La pire crise humanitaire, d’après l’ONU


Après un accord signé entre les séparatistes du Sud et les fidèles au gouvernement yéménite sous l’égide de l’Arabie saoudite, début novembre 2019, le gouvernement yéménite s’est réinstallé à Aden, la ville forte du sud du pays. L’accord prévoit notamment la formation d’un nouveau cabinet ministériel avec une représentation égale entre les partis. Un premier pas vers la stabilité du Yémen. Mais la situation « reste très compliquée, on ne sait pas exactement où sont les vrais progrès et quel sera le résultat final », déplore Mgr Paul Hinder, vicaire apostolique d’Arabie méridionale, qui plaide pour une solution politique prenant en compte l’aspect fédéral du pays. 

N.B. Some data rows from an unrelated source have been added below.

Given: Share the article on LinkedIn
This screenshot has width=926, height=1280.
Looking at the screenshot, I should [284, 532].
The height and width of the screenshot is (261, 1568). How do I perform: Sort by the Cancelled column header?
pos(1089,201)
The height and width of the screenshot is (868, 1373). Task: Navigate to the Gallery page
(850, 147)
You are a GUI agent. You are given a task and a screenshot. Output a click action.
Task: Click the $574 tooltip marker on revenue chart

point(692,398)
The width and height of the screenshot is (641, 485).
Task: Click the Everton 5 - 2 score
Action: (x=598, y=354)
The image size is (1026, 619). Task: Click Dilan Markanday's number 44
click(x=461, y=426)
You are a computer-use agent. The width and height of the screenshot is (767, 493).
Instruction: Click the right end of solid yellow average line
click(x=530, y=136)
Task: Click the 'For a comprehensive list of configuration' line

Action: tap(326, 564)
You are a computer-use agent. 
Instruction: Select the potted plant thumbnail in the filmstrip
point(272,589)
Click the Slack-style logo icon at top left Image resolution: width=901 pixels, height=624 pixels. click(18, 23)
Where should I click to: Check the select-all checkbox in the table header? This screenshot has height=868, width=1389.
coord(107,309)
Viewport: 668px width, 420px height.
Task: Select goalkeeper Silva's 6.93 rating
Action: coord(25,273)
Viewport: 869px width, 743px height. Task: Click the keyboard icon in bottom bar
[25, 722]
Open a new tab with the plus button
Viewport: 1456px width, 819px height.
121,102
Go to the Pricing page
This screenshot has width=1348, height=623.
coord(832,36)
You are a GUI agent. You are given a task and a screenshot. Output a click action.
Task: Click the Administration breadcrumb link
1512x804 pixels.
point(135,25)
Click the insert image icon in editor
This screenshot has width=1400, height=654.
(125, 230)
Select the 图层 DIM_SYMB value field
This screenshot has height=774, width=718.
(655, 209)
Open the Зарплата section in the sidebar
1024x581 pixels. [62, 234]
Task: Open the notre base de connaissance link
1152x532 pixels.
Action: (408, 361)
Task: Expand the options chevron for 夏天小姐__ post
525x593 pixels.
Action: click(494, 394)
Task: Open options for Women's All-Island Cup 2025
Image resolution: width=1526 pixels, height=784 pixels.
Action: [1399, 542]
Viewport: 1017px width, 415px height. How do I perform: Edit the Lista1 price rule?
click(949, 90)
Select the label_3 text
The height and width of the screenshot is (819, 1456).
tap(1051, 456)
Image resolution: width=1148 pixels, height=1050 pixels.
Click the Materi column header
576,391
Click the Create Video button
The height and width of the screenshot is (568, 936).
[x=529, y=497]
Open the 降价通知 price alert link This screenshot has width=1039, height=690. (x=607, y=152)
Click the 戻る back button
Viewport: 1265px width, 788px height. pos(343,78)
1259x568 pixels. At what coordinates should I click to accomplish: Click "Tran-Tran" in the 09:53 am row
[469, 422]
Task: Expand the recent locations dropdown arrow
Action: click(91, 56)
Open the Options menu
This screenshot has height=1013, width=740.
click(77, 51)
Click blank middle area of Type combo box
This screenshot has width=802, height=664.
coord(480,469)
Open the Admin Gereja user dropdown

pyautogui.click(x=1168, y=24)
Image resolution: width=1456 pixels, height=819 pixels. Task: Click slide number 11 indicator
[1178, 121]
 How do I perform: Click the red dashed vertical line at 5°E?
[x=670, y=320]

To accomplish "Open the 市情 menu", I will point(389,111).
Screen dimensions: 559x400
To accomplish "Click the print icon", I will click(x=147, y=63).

En décembre, de nouveaux combats entre les soldats fidèles au gouvernement et les séparatistes ont tué un commandant séparatiste. De même, les 18 et 22 janvier 2020, des attaques au missile imputées aux rebelles Houthis ont fait plus d’une centaine de morts, à Marib, une ville tenue par les forces gouvernementales. 

Le Yémen est le théâtre d’un conflit sanglant sur fond de rivalités religieuses et claniques. Depuis mars 2015, l’Arabie saoudite, pays voisin du Yémen, intervient aux côtés du gouvernement yéménite face à l’insurrection des Houthis. Selon diverses organisations humanitaires, la guerre a tué des dizaines de milliers de personnes, essentiellement des civils, depuis l’intervention de l’Arabie saoudite et ses alliés. Environ 3,3 millions de personnes sont toujours déplacées. Et 24,1 millions, soit plus des deux tiers de la population, ont besoin d’assistance, selon l’ONU qui évoque la pire crise humanitaire en cours dans le monde et dénonce les « crimes de guerre » commis par toutes les parties. Mgr Hinder déplore le silence de la communauté internationale, « gênée, car elle sait très bien qu’elle est impliquée dans cette guerre. » 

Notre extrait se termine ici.